As we all know, summer labour disputes at Queen’s have long been resolved.
QUFA Reaches Tentative Agreement
CUPE Reaches Tentative Agreement
QUFA Ratification Vote
CUPE Ratification Vote
Labour struggles continue in Kingston at St. Lawrence College with support staff (OPSEU Local 418) striking for reasons not dissimilar to those raised by CUPE and QUFA: they seek job security, fair wages, equitable treatment, improved communications with management and the list goes on.
I was working in the Film House when I heard the results of the CUPE ratification vote. I’d been spending my days and nights on campus for much of August, tolling away on a variety of projects. Both my physical proximity to ‘Queen’s’ (full stop) and my personal investment in the labour actions made August a non-stop stress storm. I enjoy predictability. I treasure the routine of returning to productive spaces and seeing friendly faces. When I heard the CUPE results, and when I felt it was fairly certain QUFA would likewise ratify, I felt both a sense of relief and a curious feeling of disquiet.
For those of you who have never been inside the big red brick house at 160 Stuart Street, you are missing out. Like an extended dream from my undergraduate years, August was me curling up on the Film and Media department’s bright orange 1970s lounge chairs, peering out the ivy coated windows to check on the rain and slogging through my other contracts while waiting for my film footage to digitize, transfer, transform and burn. Absent were the murmurings of other 3rd and 4th year film students, walking around like zombies in the wee hours of the night, alternately high-fiving and consoling each other as they pecked through their post-production work.

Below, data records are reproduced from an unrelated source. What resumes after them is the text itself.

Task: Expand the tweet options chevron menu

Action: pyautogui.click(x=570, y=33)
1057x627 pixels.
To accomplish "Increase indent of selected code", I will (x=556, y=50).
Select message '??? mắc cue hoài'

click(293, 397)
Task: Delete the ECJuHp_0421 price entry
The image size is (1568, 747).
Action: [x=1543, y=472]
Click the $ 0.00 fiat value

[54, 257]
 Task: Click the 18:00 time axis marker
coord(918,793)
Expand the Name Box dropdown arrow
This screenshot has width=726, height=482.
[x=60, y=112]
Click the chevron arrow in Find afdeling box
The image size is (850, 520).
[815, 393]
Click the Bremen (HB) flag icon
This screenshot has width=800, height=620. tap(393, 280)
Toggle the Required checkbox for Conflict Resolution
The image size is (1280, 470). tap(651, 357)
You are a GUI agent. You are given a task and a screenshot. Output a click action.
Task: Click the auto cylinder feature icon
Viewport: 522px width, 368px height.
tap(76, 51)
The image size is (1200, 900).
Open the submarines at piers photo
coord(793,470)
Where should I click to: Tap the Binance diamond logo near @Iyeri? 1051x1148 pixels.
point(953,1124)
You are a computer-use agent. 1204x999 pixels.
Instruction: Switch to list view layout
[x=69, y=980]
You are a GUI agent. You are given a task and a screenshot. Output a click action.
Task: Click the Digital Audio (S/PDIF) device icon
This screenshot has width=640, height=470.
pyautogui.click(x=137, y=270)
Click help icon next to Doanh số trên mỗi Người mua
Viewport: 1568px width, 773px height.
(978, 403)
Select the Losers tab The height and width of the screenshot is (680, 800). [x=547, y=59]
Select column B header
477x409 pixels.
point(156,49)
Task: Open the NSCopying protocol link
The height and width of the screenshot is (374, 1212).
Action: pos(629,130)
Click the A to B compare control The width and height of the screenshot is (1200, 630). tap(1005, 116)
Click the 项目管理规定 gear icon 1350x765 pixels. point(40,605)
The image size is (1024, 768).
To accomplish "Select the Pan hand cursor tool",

I don’t believe there exists another film program in Canada where students are given keys to a kooky old house and told they can edit into the night. I wondered, how could these relationships, these deeply personal and subtle relationships between film students and film professors, between students and the discipline of film and between students and the spaces where they do their work transpire without the incredible and transparent intimacy of working collectively within one house, under one roof? I doubt they could, or at least, not in the same way.
I’m worried about the future of Queen’s and am already feeling nostalgic for my university undergraduate experience that ended just five years ago. I see the corporatization of the University as a terrible trespass against the more human elements of post-secondary education, many of which are unquantifiable. The spaces in which we can perpetuate independent thought and side-step fiscally motivated research and ‘development’ are decreasing, eroding. I’m not sure what will happen to the Film House when the new Performing Arts Centre is built and the Film and Media Department relocates off-campus. This is less a bleak, ‘Woe is the future’ sentiment and more a question: Where are we going? and, What’s left behind?
I’d like to thank everyone who worked tirelessly during the summer months to bring light to the labour struggles at Queen’s, and to the CUPE and QUFA members who had already worked and fought for months and months prior to keep Queen’s, among many other things, a decent place to work. Thank you for your inspiration, your concern, your heroic patience and your enthusiasm. Let’s all stay connected.